What you have to do. Please reproduce the lines of the records below from the one holding "Task: Toggle the message log display" through the one holding "Task: Choose the My desk dropdown option", inclusive, skipping all pictures.
*** Opening of Study material ***
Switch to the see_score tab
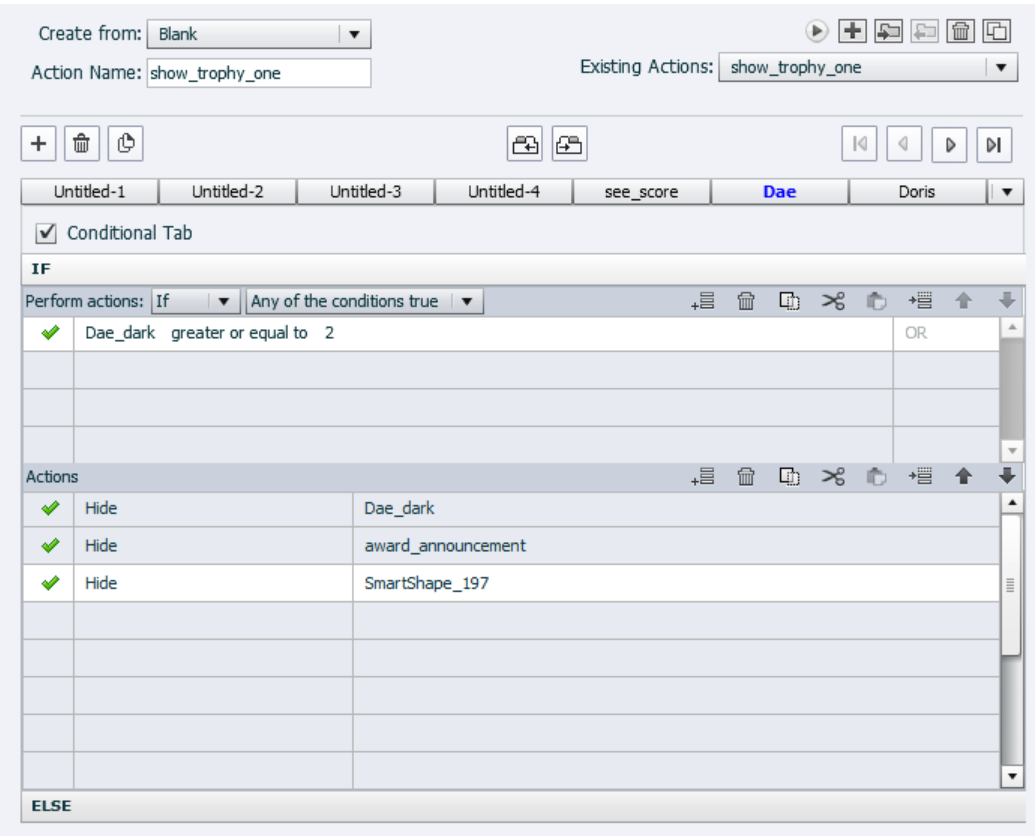 point(641,192)
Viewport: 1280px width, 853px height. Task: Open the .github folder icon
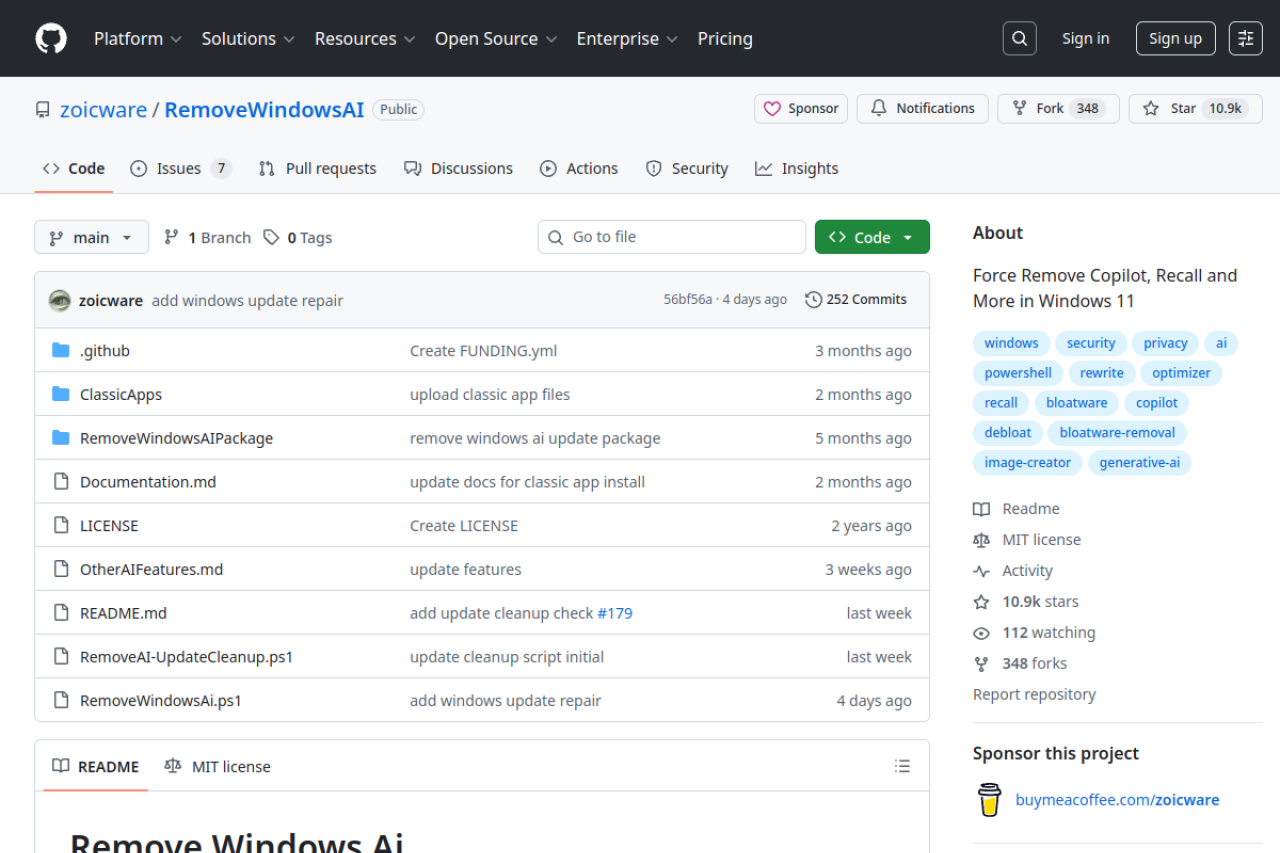click(61, 351)
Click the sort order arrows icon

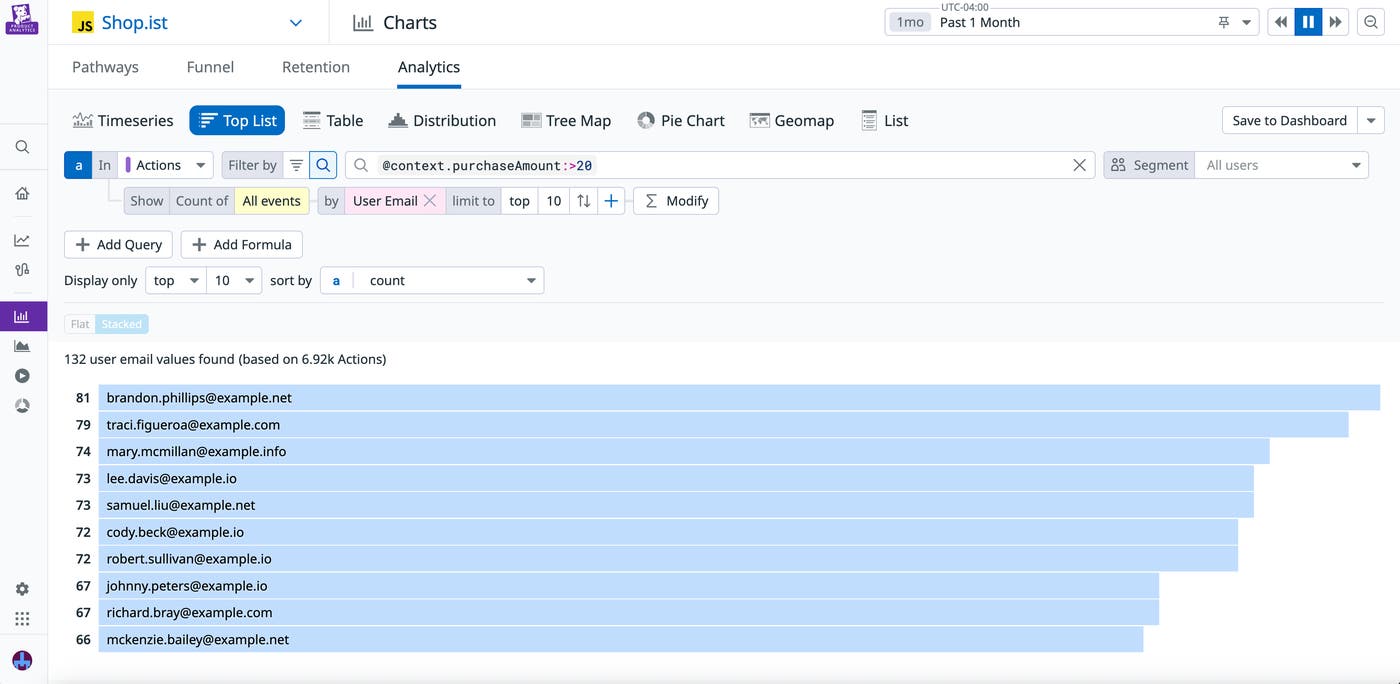584,201
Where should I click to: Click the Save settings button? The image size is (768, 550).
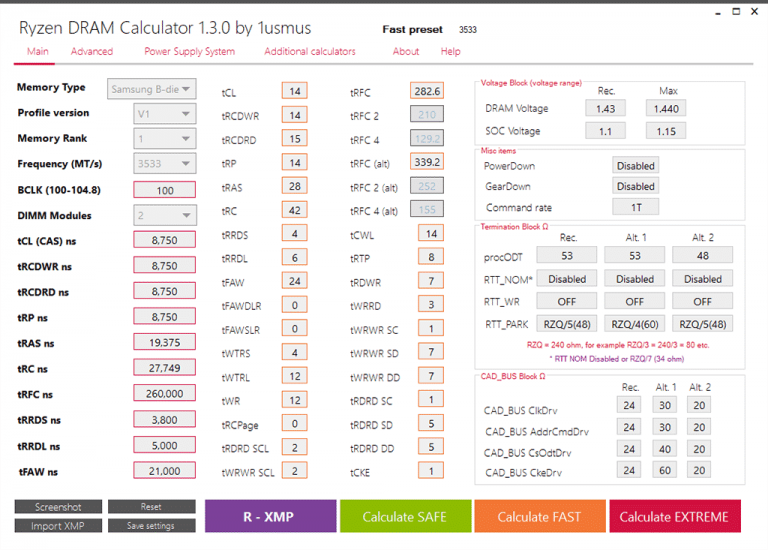(151, 526)
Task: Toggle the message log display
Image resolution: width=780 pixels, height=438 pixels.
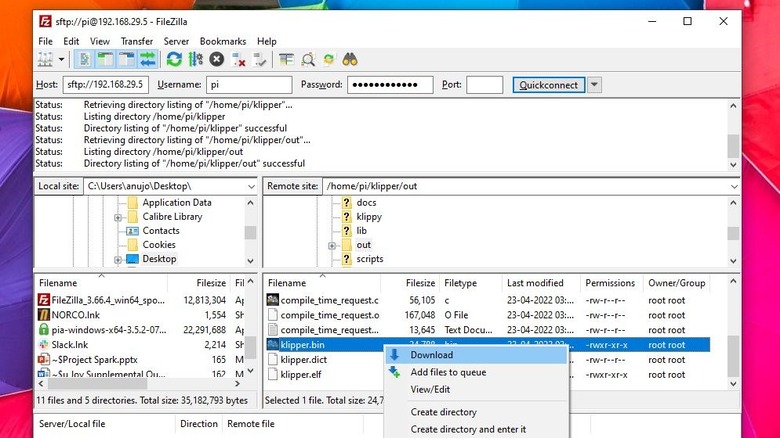Action: [x=86, y=59]
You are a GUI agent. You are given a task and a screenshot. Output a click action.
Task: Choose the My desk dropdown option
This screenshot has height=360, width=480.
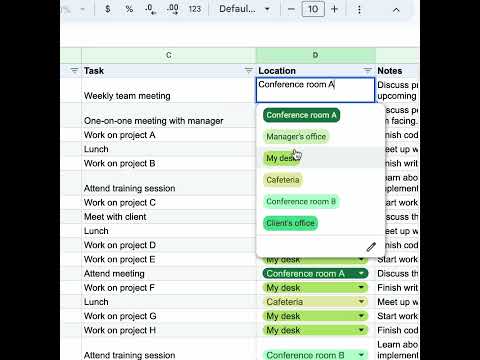282,158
*** Close of Study material ***
Answer for the task.
Task: Toggle the message log display
Image resolution: width=780 pixels, height=438 pixels.
Action: [x=86, y=59]
You are a GUI agent. You are given a task and a screenshot. Output a click action.
Task: Choose the My desk dropdown option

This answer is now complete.